Caerleon is a small Welsh town beside the River Usk, a few miles north of Newport. The name "Caerleon" in Welsh means "City or Fort of the Legion." Legend says that after the Romans left Britain, Arthur set up court at Caerleon. The city of Caerleon is linked with Arthur in many texts, including Geoffrey of Monmouth's History of the Kings of Britain, and the Welsh Mabinogion.
The sheer number of mentions of Caerleon (The City of the Legion) attests to its claim to have a connection to Arthur. It has been contended that Geoffrey chose Caerleon as Camelot because it is near his home town of Monmouth. The town of Caerleon is mentioned though as Arthur's palace in the Welsh Triads and the Mabinogion, which were written before Geoffrey. Another earlier reference to Caerleon is made by Nennius--the ninth battle of Arthur is said to have been at the City of the Legion.
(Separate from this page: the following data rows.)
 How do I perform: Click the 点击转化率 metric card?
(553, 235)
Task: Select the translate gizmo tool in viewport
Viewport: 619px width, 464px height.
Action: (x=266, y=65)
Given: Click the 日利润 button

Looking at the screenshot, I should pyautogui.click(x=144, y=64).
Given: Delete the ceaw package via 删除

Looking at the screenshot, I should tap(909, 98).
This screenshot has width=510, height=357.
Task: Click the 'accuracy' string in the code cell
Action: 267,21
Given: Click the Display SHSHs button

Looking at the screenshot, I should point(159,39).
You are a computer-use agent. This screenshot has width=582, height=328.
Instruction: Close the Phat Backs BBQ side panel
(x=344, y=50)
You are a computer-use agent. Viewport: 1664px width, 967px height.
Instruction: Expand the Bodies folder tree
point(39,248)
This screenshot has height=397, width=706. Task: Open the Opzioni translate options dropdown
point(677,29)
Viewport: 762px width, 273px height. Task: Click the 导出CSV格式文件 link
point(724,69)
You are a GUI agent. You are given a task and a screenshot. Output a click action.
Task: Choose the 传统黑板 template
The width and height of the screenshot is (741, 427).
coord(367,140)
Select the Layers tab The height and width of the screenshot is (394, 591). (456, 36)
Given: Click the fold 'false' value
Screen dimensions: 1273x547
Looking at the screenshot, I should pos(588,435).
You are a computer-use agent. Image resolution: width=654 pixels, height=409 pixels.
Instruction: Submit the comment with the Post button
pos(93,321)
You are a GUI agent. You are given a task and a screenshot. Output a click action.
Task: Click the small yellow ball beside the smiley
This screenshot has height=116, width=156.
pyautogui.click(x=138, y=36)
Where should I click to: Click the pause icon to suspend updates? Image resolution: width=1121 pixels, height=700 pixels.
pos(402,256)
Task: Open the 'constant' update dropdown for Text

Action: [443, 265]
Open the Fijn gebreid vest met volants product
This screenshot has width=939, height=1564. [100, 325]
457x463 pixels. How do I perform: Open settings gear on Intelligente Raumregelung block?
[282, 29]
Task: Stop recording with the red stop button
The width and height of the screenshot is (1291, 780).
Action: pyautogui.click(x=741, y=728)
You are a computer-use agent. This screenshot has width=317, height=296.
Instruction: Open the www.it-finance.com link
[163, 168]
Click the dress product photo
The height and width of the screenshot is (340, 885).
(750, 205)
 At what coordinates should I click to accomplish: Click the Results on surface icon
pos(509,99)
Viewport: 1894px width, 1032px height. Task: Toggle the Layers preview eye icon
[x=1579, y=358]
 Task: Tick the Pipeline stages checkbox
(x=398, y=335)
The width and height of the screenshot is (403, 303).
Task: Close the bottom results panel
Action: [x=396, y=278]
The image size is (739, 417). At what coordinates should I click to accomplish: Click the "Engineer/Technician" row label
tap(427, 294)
The town of Caerleon is built on an old Roman legionary base. Many of these Roman structures remain today. Even more of these structures would have existed and would been in better condition in Arthur's day, and this would have made this a desirable Camelot. The Caerleon amphitheater just outside the partially preserved city walls is smaller in scale than the Colosseum but is still distinctly Roman. The foundations of the Roman barracks and parade grounds are nearby. Inside the town, there is a Caerleon museum that houses remnants from the Roman reign.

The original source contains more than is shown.